Sua moglie, dopo aver scoperto quei messaggi, gli aveva vomitato addosso un girone infinito di colpe e mancanze. Carlo era stato zitto; aveva giurato che non c’era mai stato nulla, implorato il perdono, aperto un dialogo disperato, fatto leva sulla complicità che c’era tra loro, ricordato l’amore che li legava ai figli.
No, doveva essere Anna a fare un passo indietro.
-Possiamo rimanere amici- dice con studiato distacco, dopo aver richiamato alla memoria il terrore provato alla possibilità di rovinare davvero tutto. Anna sullo sfondo è una figura sfocata, piccola, lontana. Sente di poterne già fare a meno. Nessuna cautela le è più dovuta.
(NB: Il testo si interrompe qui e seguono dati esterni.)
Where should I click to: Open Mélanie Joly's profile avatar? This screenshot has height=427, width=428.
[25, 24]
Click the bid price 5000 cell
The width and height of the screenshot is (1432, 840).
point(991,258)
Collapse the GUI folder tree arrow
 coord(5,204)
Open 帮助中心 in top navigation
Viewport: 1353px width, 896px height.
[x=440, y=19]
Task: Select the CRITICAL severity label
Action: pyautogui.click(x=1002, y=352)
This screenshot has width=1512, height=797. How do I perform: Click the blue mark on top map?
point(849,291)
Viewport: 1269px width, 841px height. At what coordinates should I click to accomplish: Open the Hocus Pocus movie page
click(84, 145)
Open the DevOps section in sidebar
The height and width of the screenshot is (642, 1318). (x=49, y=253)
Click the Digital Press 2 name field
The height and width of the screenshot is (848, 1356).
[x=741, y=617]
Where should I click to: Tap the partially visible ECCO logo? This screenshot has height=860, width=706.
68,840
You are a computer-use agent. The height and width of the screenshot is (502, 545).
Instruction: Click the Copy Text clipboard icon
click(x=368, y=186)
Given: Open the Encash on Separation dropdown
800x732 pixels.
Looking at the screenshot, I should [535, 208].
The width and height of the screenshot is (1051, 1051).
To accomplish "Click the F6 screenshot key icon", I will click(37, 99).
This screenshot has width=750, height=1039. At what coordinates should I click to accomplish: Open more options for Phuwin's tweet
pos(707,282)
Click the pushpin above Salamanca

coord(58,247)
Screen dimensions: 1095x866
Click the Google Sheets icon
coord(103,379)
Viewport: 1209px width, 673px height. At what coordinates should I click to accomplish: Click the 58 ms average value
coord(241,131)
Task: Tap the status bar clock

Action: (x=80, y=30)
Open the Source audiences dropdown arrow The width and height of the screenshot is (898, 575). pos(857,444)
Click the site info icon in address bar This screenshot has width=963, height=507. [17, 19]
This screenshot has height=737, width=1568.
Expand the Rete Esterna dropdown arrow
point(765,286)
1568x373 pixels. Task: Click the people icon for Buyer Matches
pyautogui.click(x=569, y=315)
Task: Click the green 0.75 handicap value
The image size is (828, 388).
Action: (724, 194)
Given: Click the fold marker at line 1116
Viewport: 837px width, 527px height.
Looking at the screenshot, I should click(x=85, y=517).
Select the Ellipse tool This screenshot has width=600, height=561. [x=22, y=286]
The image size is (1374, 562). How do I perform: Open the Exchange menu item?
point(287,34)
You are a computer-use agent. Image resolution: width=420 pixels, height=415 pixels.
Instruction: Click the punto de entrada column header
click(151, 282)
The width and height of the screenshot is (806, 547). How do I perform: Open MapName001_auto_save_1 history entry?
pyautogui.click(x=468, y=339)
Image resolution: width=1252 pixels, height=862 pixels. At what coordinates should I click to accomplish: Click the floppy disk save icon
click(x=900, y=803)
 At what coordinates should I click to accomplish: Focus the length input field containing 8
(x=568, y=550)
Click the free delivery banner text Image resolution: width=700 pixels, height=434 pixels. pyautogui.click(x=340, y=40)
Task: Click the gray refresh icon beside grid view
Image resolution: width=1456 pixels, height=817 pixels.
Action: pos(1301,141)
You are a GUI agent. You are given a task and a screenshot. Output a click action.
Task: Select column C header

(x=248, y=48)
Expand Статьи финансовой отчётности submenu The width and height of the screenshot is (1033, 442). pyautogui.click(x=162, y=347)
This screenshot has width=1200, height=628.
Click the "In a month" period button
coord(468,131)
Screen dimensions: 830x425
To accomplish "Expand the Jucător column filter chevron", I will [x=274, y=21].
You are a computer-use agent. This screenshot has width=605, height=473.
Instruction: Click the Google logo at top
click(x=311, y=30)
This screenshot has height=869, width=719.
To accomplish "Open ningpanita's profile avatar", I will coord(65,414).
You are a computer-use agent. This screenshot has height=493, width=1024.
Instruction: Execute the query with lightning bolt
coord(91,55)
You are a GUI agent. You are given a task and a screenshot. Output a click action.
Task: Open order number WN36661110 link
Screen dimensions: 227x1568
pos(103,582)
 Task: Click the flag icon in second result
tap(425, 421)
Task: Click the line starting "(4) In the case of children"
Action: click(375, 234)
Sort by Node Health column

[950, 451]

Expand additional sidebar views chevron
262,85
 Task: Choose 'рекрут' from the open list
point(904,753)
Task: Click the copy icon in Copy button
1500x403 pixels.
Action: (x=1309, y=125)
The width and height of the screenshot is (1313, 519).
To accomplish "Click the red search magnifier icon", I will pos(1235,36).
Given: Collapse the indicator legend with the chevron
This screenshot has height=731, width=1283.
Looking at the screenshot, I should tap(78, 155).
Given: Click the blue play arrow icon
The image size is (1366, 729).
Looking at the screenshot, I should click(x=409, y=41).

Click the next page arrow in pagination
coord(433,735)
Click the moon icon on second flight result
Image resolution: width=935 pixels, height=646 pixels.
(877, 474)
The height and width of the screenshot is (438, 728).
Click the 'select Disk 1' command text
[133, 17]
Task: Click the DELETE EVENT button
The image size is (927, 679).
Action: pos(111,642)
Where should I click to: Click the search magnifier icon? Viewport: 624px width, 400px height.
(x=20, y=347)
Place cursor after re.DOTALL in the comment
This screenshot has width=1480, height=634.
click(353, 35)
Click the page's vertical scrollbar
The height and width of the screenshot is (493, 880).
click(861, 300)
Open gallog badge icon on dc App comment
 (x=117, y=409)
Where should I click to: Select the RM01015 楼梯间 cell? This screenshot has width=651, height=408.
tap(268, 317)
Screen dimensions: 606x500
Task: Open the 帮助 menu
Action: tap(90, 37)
Lei lo scruta con disprezzo. Per un attimo chiude gli occhi, vuole proteggersi dalla disarmonia della frase che ha appena sentito.
-Amici, dopo tutto quello che c’è stato? – ripete incredula. Questa volta la voce trema. Non è più una donna ma una bambina che chiede al padre disfunzionale perché ha smesso di amarla così presto.
Carlo la guarda, imponendo a sé stesso una calma che non ha più.
-Non mi odiare – dice. Nessuna delle frasi appare collegata alle domande a cui deve rispondere, l’urgenza di chiudere il cerchio lo rende incapace di quel minimo di empatia che gli riusciva così bene simulare.
Anna trova la forza di reagire, di fare appello a quel briciolo di dignità che le è rimasta; con uno scatto è fuori dall’auto. Si dirige a piedi lungo la strada, la sua andatura è moderatamente veloce: desidera disperatamente che lui la fermi. Dieci, venti, quaranta, sessanta passi ma…Nessuno la riconcorre, le intima di non andar via. Dietro di lei cala semplicemente il sipario insieme alla consapevolezza che la vita non è un film romantico dove c’è sempre un lui che insegue lei. Spesso, nella scena più triste, ci rimani incastrata a lungo.
Carlo appoggia la testa al sedile. Vorrebbe provare qualcosa in più del banale dispiacere ma il sollievo è l’unica emozione che riesce a distinguere in modo chiaro, immediato. Non si muove, arriccia le labbra, da un veloce sguardo allo specchietto retrovisore; il riflesso di lei che svanisce come in un sogno gli provoca una lieve vertigine ma, è solo un attimo.
Rimette in moto l’auto, non ha tempo per i rimpianti: tra meno di un’ora ha un appuntamento con l’agente di viaggi. Il Kenya è la meta che lui e la moglie hanno scelto per dare una seconda possibilità al loro matrimonio.